- Provided text
· · · · ·

Over the last two years, Bayer’s sales increased by 110 percent, the highest growth of any multinational. What were the key steps to driving this expansion?

In 2014, Bayer established a legal entity in Egypt for the first time; in the past the organization’s presence in Egypt had just been as a scientific office. This investment has signaled Bayer’s commitment to the Egyptian market, strengthened our image and the visibility of our products amongst our distributors and agents, allowed us to become marginally more independent from Bayer headquarters in Leverkusen, Germany, and finally has put us in a stronger position to continue our growth going forward, as we will now be able to register and import products in Egypt ourselves.

One of the factors limiting Bayer’s growth in the past was that the company was only working with one agent and distributor, which was limiting the availability and visibility of our products given the fragmented and highly pluralistic distribution structures in Egypt. Since I joined the affiliate, we have signed agreements with two other major distributors, and this has supported our growth a lot; our products are now more available in remote regions in Upper Egypt and the Nile delta, competition between distributors now helps to increase speed of delivery to pharmacies, and visibility of our products and Bayer’s image is now much stronger within the pharmaceutical industry.

· · · · ·

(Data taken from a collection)
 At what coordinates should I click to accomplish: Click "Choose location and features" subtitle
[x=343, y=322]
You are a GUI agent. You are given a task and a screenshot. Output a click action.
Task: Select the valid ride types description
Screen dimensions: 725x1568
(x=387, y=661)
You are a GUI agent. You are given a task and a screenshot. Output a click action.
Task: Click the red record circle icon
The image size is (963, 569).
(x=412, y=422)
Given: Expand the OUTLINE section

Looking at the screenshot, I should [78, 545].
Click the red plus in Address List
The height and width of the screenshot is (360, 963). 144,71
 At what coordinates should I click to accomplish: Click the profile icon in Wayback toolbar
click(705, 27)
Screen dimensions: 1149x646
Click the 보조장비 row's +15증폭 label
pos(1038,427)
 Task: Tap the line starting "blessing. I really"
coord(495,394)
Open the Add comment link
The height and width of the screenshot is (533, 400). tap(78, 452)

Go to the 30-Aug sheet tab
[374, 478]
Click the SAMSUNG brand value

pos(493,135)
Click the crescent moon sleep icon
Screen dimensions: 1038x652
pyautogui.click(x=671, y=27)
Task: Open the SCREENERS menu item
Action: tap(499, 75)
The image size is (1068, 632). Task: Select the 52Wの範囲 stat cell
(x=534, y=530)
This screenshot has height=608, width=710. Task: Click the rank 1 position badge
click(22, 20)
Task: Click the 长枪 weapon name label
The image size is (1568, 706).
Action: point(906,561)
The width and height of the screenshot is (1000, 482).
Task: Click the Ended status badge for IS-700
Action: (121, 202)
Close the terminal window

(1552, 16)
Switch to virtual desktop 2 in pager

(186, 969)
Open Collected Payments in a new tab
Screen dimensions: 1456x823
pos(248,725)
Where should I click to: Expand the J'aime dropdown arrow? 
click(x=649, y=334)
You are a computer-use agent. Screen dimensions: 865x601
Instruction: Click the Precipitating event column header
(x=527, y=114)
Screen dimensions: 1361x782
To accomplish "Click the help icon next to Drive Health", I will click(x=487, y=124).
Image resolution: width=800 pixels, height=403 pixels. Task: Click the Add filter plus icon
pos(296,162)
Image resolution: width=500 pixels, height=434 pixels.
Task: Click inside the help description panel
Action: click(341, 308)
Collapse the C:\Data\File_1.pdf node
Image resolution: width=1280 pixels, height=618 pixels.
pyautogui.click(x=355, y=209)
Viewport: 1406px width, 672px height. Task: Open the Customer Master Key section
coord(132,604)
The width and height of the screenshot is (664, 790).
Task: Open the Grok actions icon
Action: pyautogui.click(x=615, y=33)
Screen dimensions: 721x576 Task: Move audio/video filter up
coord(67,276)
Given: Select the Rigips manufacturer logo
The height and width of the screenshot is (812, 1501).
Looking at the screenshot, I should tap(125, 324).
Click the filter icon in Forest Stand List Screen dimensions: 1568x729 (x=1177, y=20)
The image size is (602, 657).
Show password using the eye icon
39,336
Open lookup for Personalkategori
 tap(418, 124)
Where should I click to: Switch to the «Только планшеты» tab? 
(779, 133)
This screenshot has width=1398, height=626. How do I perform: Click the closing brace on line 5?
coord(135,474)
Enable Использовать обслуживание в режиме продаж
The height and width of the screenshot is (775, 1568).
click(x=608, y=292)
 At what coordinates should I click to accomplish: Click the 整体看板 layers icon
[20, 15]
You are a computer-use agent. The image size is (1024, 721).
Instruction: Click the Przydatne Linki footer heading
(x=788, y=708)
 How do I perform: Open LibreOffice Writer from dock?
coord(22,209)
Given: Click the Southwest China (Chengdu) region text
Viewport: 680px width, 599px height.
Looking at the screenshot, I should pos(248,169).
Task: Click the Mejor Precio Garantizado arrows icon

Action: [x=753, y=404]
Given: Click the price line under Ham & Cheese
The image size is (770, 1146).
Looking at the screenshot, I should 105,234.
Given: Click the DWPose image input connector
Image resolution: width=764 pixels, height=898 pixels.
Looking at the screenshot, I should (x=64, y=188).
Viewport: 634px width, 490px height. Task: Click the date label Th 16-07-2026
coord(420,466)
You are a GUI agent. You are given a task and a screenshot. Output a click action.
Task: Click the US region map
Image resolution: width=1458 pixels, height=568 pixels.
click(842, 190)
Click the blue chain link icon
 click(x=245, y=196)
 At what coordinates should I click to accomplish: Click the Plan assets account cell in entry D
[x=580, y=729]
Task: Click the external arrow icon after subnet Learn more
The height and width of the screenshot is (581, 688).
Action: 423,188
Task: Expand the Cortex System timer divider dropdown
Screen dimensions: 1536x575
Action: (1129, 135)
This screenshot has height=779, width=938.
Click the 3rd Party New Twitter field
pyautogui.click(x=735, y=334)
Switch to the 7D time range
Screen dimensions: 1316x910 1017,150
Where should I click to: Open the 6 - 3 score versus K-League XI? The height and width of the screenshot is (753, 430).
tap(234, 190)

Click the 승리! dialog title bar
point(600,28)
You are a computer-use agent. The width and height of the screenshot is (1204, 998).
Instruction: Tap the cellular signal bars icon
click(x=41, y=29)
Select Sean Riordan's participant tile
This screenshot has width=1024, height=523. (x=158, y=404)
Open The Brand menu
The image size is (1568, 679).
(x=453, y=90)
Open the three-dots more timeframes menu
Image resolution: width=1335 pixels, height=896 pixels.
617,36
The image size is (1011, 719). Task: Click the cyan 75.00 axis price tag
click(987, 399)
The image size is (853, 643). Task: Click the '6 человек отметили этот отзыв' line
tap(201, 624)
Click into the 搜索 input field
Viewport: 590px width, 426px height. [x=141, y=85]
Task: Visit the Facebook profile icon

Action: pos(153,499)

· · · · ·

- Exercise objective
Repeat the whole text about Bayer's growth in Egypt word for word. These records were drawn from a different source than the text.

- Task result
Over the last two years, Bayer’s sales increased by 110 percent, the highest growth of any multinational. What were the key steps to driving this expansion?

In 2014, Bayer established a legal entity in Egypt for the first time; in the past the organization’s presence in Egypt had just been as a scientific office. This investment has signaled Bayer’s commitment to the Egyptian market, strengthened our image and the visibility of our products amongst our distributors and agents, allowed us to become marginally more independent from Bayer headquarters in Leverkusen, Germany, and finally has put us in a stronger position to continue our growth going forward, as we will now be able to register and import products in Egypt ourselves.

One of the factors limiting Bayer’s growth in the past was that the company was only working with one agent and distributor, which was limiting the availability and visibility of our products given the fragmented and highly pluralistic distribution structures in Egypt. Since I joined the affiliate, we have signed agreements with two other major distributors, and this has supported our growth a lot; our products are now more available in remote regions in Upper Egypt and the Nile delta, competition between distributors now helps to increase speed of delivery to pharmacies, and visibility of our products and Bayer’s image is now much stronger within the pharmaceutical industry.